Five years ago, it was hard to come by any formal numbers for annual VC investment in Africa. These days the challenge is choosing which number to follow.
That’s the case with three venture funding studies for Africa that turned up varied results.
The numbers and variance
From high to low, Partech pegged total 2019 VC for African startups at $2 billion, compared to WeeTracker’s $1.3 billion estimate and Disrupt Africa’s $496 million.
That’s a fairly substantial spread of $1.5 billion between the assessments. The variance filtered down to country VC valuations, though it was a little less sharp.
Partech and WeeTracker shared the same top-three countries for 2019 VC investment in Africa — Nigeria, Kenya, and Egypt — but with hundred-million dollar differences.
Disrupt Africa came up with a different lead market for startup investment on the continent — Kenya — though its $149 million estimate for the East African country was some $500 million lower than Partech and WeeTracker’s VC leader, Nigeria.
So what accounts for the big deviations? TechCrunch spoke to each organization (and reviewed the reports) and found the contrasting stats derive from different methodologies — namely defining what constitutes a startup and an African startup.
Partech’s larger overall VC valuation for the continent comes from broader parameters for companies and quantifying investment.

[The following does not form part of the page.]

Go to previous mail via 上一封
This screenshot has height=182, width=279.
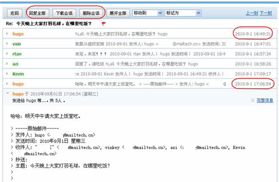click(251, 13)
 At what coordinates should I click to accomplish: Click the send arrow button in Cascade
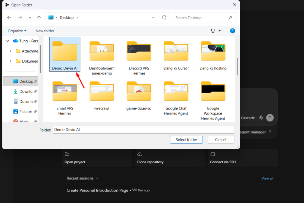(x=270, y=118)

“We do not limit the definition of startups by age of the incorporation or size of funds raised,” Partech General Partner Tidjane Deme told TechCrunch.
This led the fund, for example, to include Visa’s $200 million investment in Nigerian financial-services company Interswitch. The corporate round was certainly tech-related, though few would classify Interswitch — which launched in 2002, acquires companies, and has a venture fund — as a startup.

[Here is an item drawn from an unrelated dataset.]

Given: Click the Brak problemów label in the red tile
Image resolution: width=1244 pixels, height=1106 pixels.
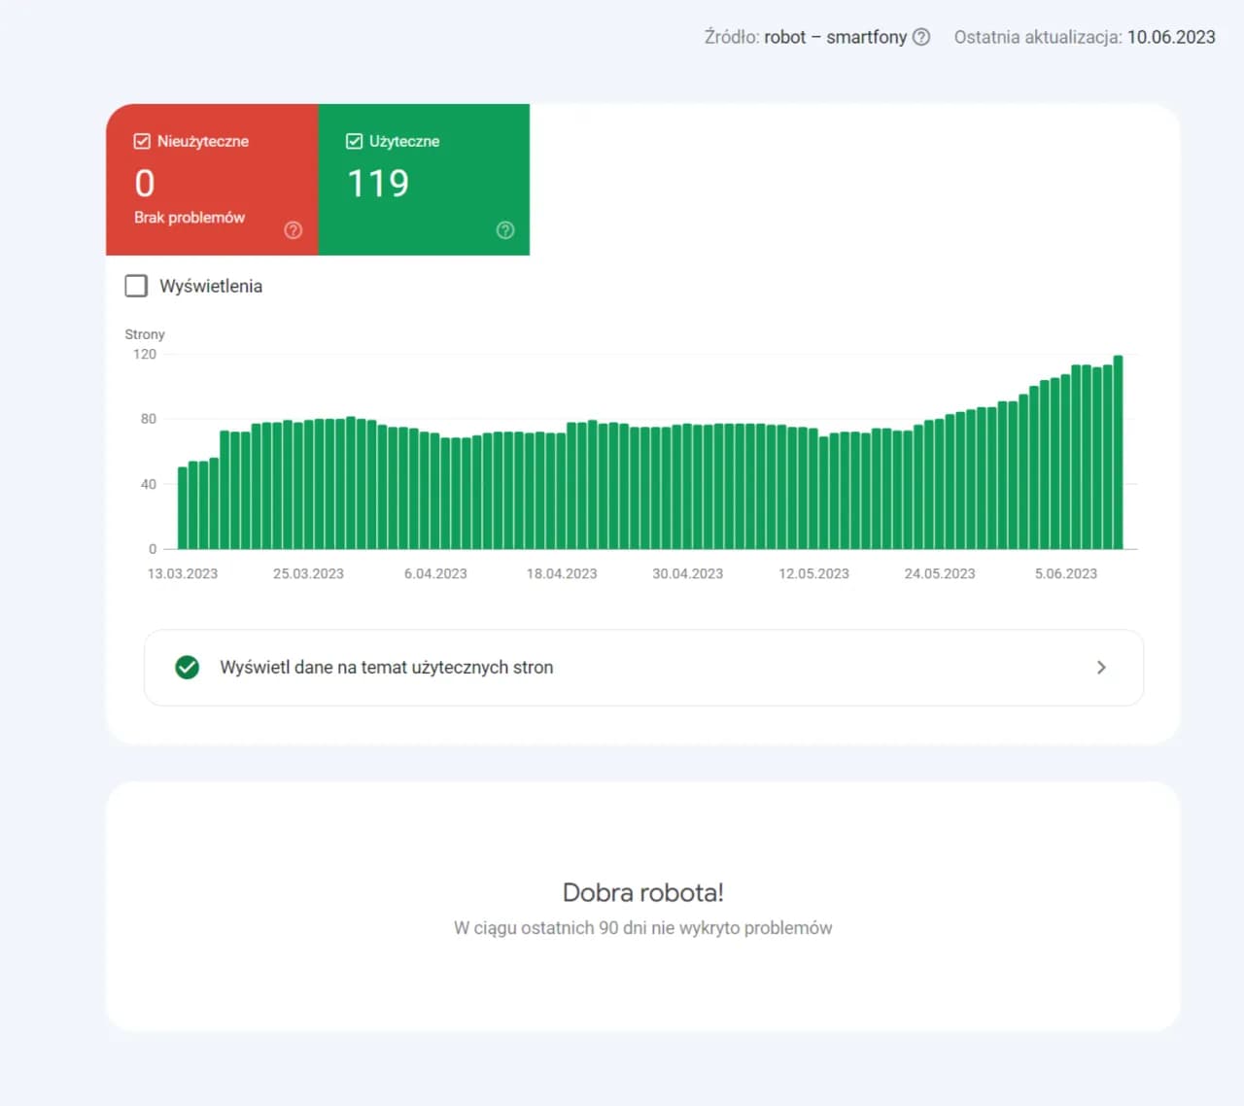Looking at the screenshot, I should tap(190, 218).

Partech’s higher annual VC value for Africa’s startups could also connect to tallying confidential investment data.
“We…collect and analyze undisclosed deals, accessing more detailed information thanks to our relationships within the ecosystem,” the fund’s report disclosed.
WeeTracker’s methodology also included data on undisclosed startup investments and opened up the count to funding sources beyond VC.

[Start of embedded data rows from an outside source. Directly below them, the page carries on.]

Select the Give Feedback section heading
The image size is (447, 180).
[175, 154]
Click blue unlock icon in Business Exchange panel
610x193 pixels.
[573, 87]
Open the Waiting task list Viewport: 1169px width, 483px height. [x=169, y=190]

“Debt/loans, grants/awards/prizes/non-equity assistance, crowdfunding, [and] ICOs are included,” WeeTracker clarified in a methodology note.
Disrupt Africa used a more conservative approach across companies and investment. “We are a bit more narrow on what we consider a startup to be,” the site’s co-founder Tom Jackson told TechCrunch.
“In the clearest scenario, an African startup would be headquartered in Africa, founded by an African, and have Africa as its primary market,” Disrupt Africa’s report stated — though Jackson noted all these factors don’t always align.
“Disrupt Africa tackles this issue on a case-by-case basis,” he said.
Partech was more liberal in its definition of an African startup, including investment for tech-companies that count Africa as their primary market, but not insisting they be incorporated or operate HQs on the continent.
That opened up inclusion of large 2019 rounds to Africa focused, New York headquartered tech-talent accelerator Andela and investment to Opera’s verticals, such as OPay in Nigeria.
In addition to following a more conservative definition of African startup, Disrupt Africa’s report was more particular to early-stage ventures. The site’s report primarily counted investment for companies founded within the last five years and excluded “spin-offs of corporates or any other large entity…that [has]…developed past the point of being a startup.”
Accurately measuring venture funding for Africa is clearly a work in progress. An early estimate in 2015 placed it at just over $400 million, so by Partech and WeeTracker’s 2019 numbers, capital to African startups has potentially doubled or quadrupled in just four years.
Commonalities across reports
For all the differences on annual VC counts for Africa, there were some common threads across WeeTracker, Partech, and Disrupt Africa’s investment reports.
The first was the rise of Nigeria — which has Africa’s largest population and economy — as the top destination for startup investment on the continent.
The second was the prominence of fintech as the most funded startup sector across Africa, gaining 54% of all VC in Partech’s report and $678 million of the $1.3 billion to startups in WeeTracker’s study.
An unfortunate commonality in each report was the preponderance of startup investment going to English speaking Africa. No francophone country made it into the the top five in any of the three reports. Only Senegal registered on Partech’s country-list, with a small $16 million in VC in 2019.
The Dakar Angel Network launched last year to bridge the resource gap for startups in French-speaking African countries.
There may not be a right or wrong stat for annual investment to African startups, just three reports with different methodologies that capture unique snapshots.
Partech and WeeTracker offer a broader view of multiple types of financial support flowing to tech companies operating in Africa. Disrupt Africa’s assessment is more specific to a standard definition of VC going to startups founded and operating in Africa.
Three reports with varying numbers on the continent’s startup investment is an upgrade to what was available not so long ago: little to no formal data on VC in Africa.